Historical data is useful for creating a baseline level of knowledge and facts within a model. It’s an important foundation. Real-time data helps inform models (and the applications of those models, e.g. agents) on what to do next.
Reddit is clearly leaning into products and features that promote the creation of real-time data – from exploring sports deals, to supporting more official government accounts, to doubling down on platform conversation components. These three categories (sports, news, and live entertainment) are ones where information ossifies quickly, so much of the value comes from being the most up to date. I expect we’ll see Reddit continue to build products that promote the creation and sharing of real-time information.
Reddit as a Rider
Reddit can also leverage LLMs to improve its core business – in effect, “riding” the technological wave.
We’re seeing some of this already:
Reddit acquired Memorable AI, a company that utilizes generative AI to enhance ad campaigns
Recent filings highlight significant improvements in ad conversion rates
The company is leveraging machine learning to translate a greater amount of content on the platform
But that’s just the start. One playbook could be to follow what X did with Grok: Reddit could build its own, custom LLM trained on proprietary platform data. Or, taking inspiration from Midjourney’s Discord integration, Reddit could embed generative AI products directly into its feeds and use the existing communities and conversation features to supercharge the collaborative creation process. And yet another path could be to lean all the way into agents and create subreddits / tooling tailored for agents (and/or create a credentialing system for user-generated vs. agent-generated content).

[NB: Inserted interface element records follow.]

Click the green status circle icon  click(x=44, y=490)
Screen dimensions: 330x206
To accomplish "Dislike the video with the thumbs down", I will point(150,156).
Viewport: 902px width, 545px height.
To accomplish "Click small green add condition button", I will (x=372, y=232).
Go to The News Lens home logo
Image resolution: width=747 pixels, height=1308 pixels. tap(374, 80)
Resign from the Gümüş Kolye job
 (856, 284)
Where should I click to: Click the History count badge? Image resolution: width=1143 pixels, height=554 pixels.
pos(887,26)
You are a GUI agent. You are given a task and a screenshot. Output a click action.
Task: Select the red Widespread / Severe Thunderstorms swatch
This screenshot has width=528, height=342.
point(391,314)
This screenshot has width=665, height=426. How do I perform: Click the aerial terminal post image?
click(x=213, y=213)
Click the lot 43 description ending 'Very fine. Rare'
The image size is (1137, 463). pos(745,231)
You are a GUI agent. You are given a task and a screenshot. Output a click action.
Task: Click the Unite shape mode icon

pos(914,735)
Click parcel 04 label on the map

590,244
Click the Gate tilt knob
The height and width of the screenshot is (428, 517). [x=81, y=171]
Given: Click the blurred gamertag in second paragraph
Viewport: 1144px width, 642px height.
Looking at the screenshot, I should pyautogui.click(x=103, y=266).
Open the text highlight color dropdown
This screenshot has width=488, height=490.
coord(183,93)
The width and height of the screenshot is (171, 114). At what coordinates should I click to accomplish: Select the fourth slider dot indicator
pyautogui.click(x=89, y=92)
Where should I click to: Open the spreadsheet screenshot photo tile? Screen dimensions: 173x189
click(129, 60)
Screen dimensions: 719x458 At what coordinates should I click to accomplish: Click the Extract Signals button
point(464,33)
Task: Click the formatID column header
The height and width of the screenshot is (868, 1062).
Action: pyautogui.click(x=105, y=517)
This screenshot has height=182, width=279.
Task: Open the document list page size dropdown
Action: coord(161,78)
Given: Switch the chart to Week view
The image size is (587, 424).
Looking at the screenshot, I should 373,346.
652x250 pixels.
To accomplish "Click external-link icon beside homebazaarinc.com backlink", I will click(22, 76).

The point is that there are many ways Reddit could ride the AI tsunami. As long as Reddit continues to own end user attention, its options for incorporating new technology should be near endless.
Concluding Thoughts
Reddit certainly seems well-positioned for a world of exponentially more AI.
But the undiscussed elephant in the room is Reddit’s valuation. As of this writing, its market cap is $35B – a 31x P/S multiple. The company only just reported its first profitable quarter (a significant amount of which was driven by well-timed cryptocurrency sales). It definitely doesn’t look cheap.
“I find far greater intellectual satisfaction in trying to understand why a company might be undervalued at 65 times forward earnings than seeking comfort in a seemingly low valuation.”
- Christopher Tsai, Tsai Capital 2024 Year-End Update
Looking at Reddit today feels like an exercise in trying to understand how rapidly a TAM can change and expand. On the one hand, the valuation using backward-looking metrics feels sky-high. But on the flipside, if it is true that Reddit is set to both drive and ride the explosive innovation we’re seeing from AI, then maybe the current business is only a fraction of what’s to come.
For example, licensing is still a relatively small portion of Reddit’s revenue. Throughout the past few quarters, licensing represented approximately 10% of company revenue. As the company continues to iterate on that business model – and as the universe of potential customers grows – it’s very possible that licensing will increase as a share of revenue mix. At the very least, I expect the its contributions to total top line (in absolute dollars) will grow materially.
Whether that’s enough to justify or even propel the valuation? I don’t know. But it’s still fun to reason about. And there’s a lot we’ll probably learn about data, licensing, and the economics of attention as the company continues to evolve.
On the whole, Reddit is one of the companies I’m most excited to keep an eye on as AI increasingly impacts our lives.
I'm bullish on Reddit too. One of the only big sites left were people gather just for fun, and it hasn't turned into an influencer game of attention.